Rowling may well be one of the cleverest writers of our age. Her newest book, The Cuckoo’s Calling seals that up with gusto. Cuckoo gives the reader the familiar ease Rowling brings to so many of her books, to plunge forward without even trying; constructing an intoxicating narrative within the first two pages that grabs hold of the reader and doesn’t let go until the final word. It’s very easy to see how she got an entire generation of children to read a book longer than Moby Dick. Her writing is at it’s best here, and being one of the children that she hooked on reading and wizardry, that takes a lot to admit.
When I heard the story of the name she chose, I had to laugh. One of the biggest, most successful authors in the world writing under a pseudonym, and no one found out until after the book had cracked the New York Times Bestseller List. I’ve heard rumors of her reasoning; to escape the judgement that had plagued her last book, The Casual Vacancy, she took steps to ensure that the fruits of her labors wouldn’t be judged alongside Harry Potter, that she would be able to write what she wanted and have it be judged by itself, as opposed to constantly being compared to the bespeckled boy with broken glasses that so many of us came to love over the years. In this, she has undoubtedly succeeded. There’s also something cool of the mystery at the heart of this mystery novel; who is Robert Galbraith, this unknown author with such a forcefully good book?
In a world dominated so heavily by C.S.I., Law & Order, Bones, Luther, Sherlock, etc., I pride myself on being able to find the killer, to solve the case. I race against the detectives and private eyes whose lives I read and watch. Cuckoo fooled me the whole way through, despite getting even more information on it’s variety of suspects than television ever gives me. This is one aspect of the book that makes it a standout among its peers. Being able to hold onto the mystery for any amount of time is an impressive thing for a crime novel now, considering how well informed we are as a whole, not to mention the internet.
The Cuckoo’s Calling will drag you into the world of the rich and famous, as Strike interviews the prominent young model’s closest fellows, from the man that designed most of the clothing she showed off in her career, to her drug-addled actor-turned-musician tumultuous boyfriend, Cormoran Strike ventures into not only the parts of high society Lula touched in life, but also into the darker aspects that come along with fame. He sees the paparazzi in everything Lula did, hears of her closest friends and confidants selling their stories about her to the tabloids to make a quick buck, using her to try and climb their own ladder to the top. This outsider-looking-in perspective helps give the reader a glimpse into the seldom seen or talked of downsides of fame and fortune.
Told through the eyes of both Strike and his new secretary Robin, Cuckoo is definitely a must-read.
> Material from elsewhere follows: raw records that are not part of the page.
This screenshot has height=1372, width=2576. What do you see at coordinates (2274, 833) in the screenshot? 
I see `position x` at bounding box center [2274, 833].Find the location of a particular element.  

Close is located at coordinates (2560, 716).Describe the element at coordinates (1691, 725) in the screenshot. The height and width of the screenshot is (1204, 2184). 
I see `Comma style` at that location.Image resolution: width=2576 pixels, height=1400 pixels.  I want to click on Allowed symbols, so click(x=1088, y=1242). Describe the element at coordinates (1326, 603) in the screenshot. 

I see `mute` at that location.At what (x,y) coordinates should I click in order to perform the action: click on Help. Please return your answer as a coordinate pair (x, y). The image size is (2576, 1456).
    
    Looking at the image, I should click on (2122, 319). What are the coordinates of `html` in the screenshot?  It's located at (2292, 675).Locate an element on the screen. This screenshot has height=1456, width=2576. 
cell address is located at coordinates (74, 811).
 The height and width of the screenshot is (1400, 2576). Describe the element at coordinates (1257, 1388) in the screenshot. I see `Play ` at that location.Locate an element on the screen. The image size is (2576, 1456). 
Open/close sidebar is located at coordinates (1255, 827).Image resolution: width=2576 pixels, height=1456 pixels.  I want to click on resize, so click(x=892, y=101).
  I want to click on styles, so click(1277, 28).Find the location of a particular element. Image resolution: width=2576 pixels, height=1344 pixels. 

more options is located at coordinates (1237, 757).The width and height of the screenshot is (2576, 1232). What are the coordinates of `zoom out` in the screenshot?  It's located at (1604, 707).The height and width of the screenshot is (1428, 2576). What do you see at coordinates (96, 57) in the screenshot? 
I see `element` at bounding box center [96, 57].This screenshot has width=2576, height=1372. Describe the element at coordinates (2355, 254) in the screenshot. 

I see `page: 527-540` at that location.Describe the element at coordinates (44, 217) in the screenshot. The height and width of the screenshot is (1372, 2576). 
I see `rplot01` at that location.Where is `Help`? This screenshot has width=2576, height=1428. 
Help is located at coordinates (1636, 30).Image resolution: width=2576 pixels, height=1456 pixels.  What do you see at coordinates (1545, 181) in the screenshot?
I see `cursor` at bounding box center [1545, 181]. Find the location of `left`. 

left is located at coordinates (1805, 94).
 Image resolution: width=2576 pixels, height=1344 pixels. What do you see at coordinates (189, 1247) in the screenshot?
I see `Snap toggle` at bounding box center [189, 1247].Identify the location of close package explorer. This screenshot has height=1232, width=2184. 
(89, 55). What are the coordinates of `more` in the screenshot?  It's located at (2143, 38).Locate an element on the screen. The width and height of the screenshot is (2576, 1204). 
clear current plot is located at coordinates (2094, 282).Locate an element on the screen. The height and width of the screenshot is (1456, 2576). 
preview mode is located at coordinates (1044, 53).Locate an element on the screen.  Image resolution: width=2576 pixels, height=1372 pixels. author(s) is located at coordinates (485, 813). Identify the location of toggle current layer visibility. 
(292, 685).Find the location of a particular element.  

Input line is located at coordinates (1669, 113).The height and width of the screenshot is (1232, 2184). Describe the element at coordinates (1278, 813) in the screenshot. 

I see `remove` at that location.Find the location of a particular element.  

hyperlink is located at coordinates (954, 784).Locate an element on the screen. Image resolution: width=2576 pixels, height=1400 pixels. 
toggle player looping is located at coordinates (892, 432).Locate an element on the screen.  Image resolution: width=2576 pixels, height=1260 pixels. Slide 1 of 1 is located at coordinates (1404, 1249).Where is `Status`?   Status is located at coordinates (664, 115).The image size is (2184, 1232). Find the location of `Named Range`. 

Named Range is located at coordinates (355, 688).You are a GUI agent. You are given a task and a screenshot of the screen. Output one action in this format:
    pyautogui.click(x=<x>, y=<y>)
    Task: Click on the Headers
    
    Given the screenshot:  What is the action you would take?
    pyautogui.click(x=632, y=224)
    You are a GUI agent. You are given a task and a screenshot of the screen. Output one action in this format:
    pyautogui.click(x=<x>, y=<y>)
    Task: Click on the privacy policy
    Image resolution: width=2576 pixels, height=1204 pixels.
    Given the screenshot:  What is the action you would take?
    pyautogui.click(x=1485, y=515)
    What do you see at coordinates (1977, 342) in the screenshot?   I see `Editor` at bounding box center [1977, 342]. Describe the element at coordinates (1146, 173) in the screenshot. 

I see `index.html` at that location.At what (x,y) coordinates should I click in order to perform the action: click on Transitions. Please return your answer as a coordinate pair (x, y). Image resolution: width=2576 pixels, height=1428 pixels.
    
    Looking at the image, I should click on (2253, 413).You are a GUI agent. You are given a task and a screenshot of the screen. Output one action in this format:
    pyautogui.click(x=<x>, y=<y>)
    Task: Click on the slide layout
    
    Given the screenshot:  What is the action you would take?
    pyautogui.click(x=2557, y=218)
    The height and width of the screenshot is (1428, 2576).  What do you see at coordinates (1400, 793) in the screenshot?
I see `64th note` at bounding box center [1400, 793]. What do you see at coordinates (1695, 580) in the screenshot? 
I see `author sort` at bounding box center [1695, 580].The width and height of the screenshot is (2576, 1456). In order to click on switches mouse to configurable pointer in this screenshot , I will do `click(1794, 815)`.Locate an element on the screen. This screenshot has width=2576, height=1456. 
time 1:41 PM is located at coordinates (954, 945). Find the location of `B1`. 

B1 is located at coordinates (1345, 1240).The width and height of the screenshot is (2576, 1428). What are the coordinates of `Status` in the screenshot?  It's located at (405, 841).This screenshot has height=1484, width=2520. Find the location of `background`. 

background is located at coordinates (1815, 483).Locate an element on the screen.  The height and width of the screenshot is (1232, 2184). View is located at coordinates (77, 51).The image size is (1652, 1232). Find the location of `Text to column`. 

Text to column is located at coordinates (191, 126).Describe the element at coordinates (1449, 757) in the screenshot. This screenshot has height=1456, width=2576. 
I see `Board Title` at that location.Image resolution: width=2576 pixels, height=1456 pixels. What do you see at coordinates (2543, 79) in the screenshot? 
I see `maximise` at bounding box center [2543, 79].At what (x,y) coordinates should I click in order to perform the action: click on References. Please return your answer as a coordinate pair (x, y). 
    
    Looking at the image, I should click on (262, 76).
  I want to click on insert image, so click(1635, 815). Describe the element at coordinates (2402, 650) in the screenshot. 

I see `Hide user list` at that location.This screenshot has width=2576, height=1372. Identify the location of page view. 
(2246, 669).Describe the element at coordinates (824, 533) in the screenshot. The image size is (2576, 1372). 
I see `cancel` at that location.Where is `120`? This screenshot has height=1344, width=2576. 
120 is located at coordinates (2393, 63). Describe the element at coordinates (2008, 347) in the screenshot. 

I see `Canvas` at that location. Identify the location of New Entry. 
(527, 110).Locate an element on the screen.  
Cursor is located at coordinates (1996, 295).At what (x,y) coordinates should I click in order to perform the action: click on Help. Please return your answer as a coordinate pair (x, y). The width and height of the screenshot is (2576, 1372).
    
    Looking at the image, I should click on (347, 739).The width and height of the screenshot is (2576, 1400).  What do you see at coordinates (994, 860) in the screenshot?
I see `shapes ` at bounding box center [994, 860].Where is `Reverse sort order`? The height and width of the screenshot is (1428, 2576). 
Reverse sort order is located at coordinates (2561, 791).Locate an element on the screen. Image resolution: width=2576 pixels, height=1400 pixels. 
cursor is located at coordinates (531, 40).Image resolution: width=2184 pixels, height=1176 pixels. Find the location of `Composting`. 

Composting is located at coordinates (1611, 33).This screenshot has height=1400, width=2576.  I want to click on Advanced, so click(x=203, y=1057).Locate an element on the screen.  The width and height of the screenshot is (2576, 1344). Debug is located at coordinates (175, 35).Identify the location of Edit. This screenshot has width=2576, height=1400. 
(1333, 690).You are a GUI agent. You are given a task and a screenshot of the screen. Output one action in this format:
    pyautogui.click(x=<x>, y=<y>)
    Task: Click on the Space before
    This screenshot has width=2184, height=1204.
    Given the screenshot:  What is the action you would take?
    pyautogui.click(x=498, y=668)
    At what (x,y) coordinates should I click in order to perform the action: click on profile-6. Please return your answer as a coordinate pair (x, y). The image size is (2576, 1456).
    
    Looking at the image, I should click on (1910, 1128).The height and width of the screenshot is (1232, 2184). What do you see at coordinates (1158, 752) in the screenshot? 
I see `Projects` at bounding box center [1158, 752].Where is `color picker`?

It’s mystery hooks you in, and is so well fleshed out that it keeps you guessing the answer right up to the moment that Strike himself realizes the truth. An enigma wrapped in secrecy, garnished with a thrilling narrative, The Cuckoo’s Calling is one book that should be added to everyone’s personal library. J.K. Rowling has done it again, and I, for one, truly hope that this isn’t the last we’ll see of the grizzly detective, Cormoran Strike, or of Robin, his eager and hopeful assistant.